An hourly diesel service was introduced between Birmingham and Redditch on 25 April 1960. Peak-hour trains and through workings to Evesham and Ashchurch continued to be steam hauled.

==Developments from 1960==
A frequent regular interval passenger service was introduced between Birmingham and Redditch in April 1960. This greatly reduced the availability of paths for freight trains over the single-track section north of Redditch, and nearly all through freight traffic passing over this section was diverted to the main line via the Lickey Incline. Meanwhile, there was an increase in the Woodford Halse to South Wales traffic from Broom Junction, and in 1960 a double-track east-to-south spur was constructed at Stratford on Avon. This enabled all the Woodford Halse traffic to be diverted to the Honeybourne route, leaving only local goods services, and the Oxford-South Wales freight trains running over the Evesham–Ashchurch section. Broom station was closed on 1 October 1962, a few months after the line from Broom West to Broom East had closed on 1 July 1962.

On 1 October 1962 the Alcester–Evesham section was closed temporarily to all traffic without warning, because of "the unsafe condition of the line". Next the double-track Evesham–Ashchurch section was closed on 9 September 1963, because of the considerable expenditure necessary to maintain the track for heavy freight movements. The section between Evesham and Ashchurch soon followed, closing for passengers on 17 June 1963.

In 1962, British Railways announced the intention of withdrawing passenger services on the 28-mile stretch between Redditch and Ashchurch. The proposals originally entailed the complete closure of Harvington and Ashton-under-Hill stations and the retaining of facilities for full wagon loads at Hinton, with all other stations remaining for freight and parcels traffic.

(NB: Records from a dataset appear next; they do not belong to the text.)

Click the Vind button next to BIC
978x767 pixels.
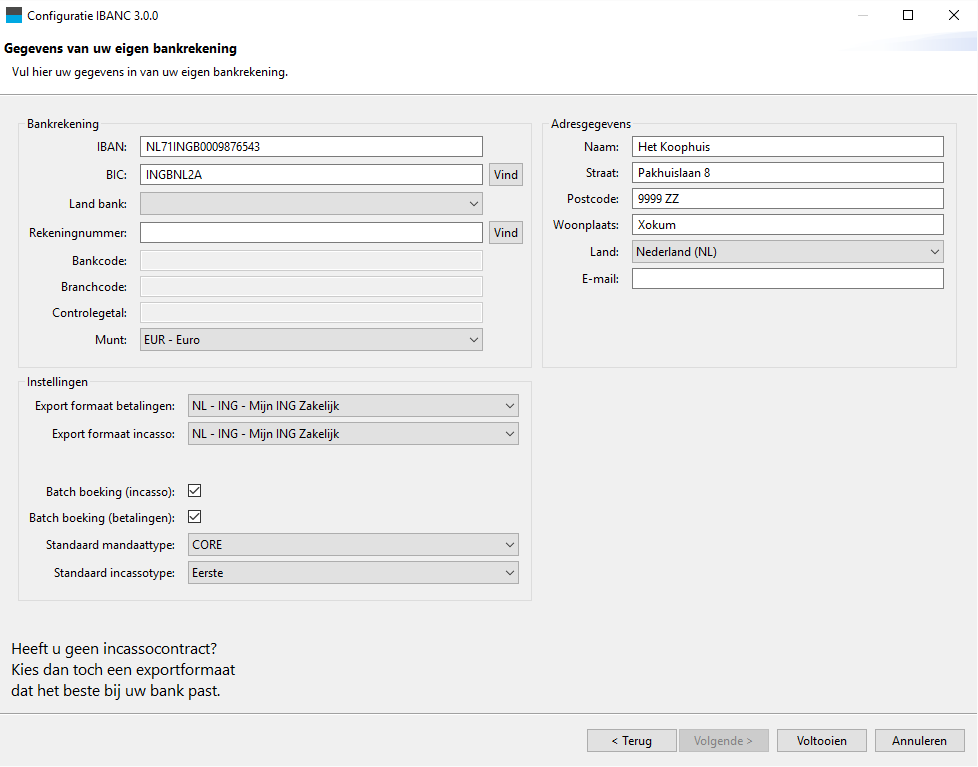click(x=506, y=175)
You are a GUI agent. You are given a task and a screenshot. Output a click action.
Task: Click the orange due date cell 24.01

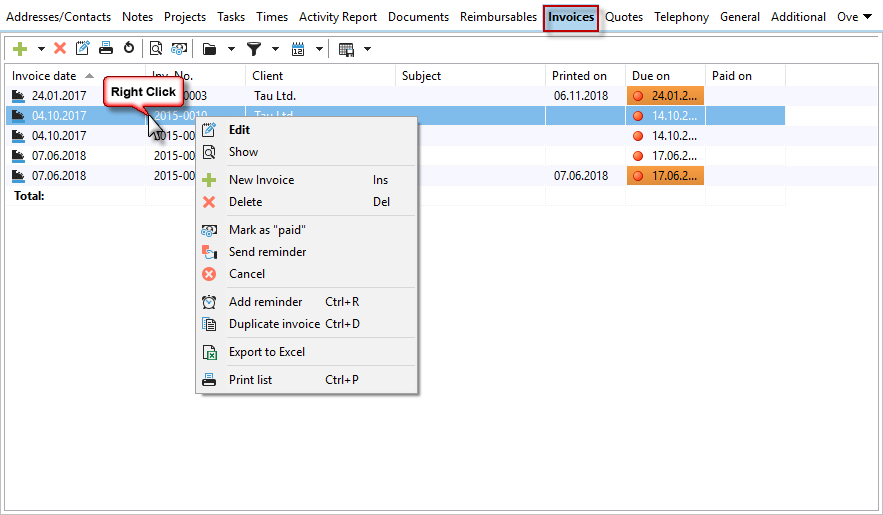point(665,96)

But further developments caused all stations on the branch south of Alcester, except Evesham, to be closed completely from 1 July 1963.

These events left the Barnt Green to Redditch section as a short branch of less than 5 mi. This was proposed for closure as part of the Beeching Axe, but was reprieved due to a local campaign, as well as Redditch gaining the designation of a New Town. However in the late 1960s its service was reduced to just four trains daily at peak times. This persisted until 1980, when an hourly service was extended to Redditch on the newly upgraded Cross-City Line. This was upgraded to half-hourly in 1989. In the early-1990s, British Rail electrified the branch. In 2014 a passing loop was constructed on the branch at and this allowed the service to be further upgraded to three trains per hour.

==Station list==

- Barnt Green; opened 1 May 1844; still open;
- Alvechurch; opened 1 November 1859; relocated 19 March 1993; still open;
- Redditch; opened 19 September 1859; relocated 4 May 1868; resited 7 February 1972; still open;
- Studley and Astwood Bank; opened 4 May 1868; closed 1 October 1962;
- Coughton; opened 4 May 1868; closed 30 June 1952;
- Alcester; opened 17 September 1866; closed 1 October 1962;
- Wixford; opened 17 September 1866; original was temporary; replacement date uncertain; closed 2 January 1950;
- Broom (Junction); opened 2 June 1879 unadvertised exchange station; public from 1 November 1880; closed 1 October 1962;
- Salford Priors; opened 17 September 1866; closed 1 October 1962;
- Harvington; opened 17 September 1866; closed 1 October 1962;
- Evesham; opened 1 October 1864; closed 17 June 1963; (former OW&WR station remains open);
- Bengeworth; opened 1 October 1864; closed 8 June 1953;
- Hinton; opened 1 October 1864; closed 17 June 1963;
- Ashton-under-Hill; opened 1 October 1864; closed 17 June 1963;
- Beckford; opened 1 October 1864; closed 17 June 1963;
- Evesham Junction;
- Ashchurch; opened 24 June 1840; closed 15 November 1971; reopened 2 June 1997; still open.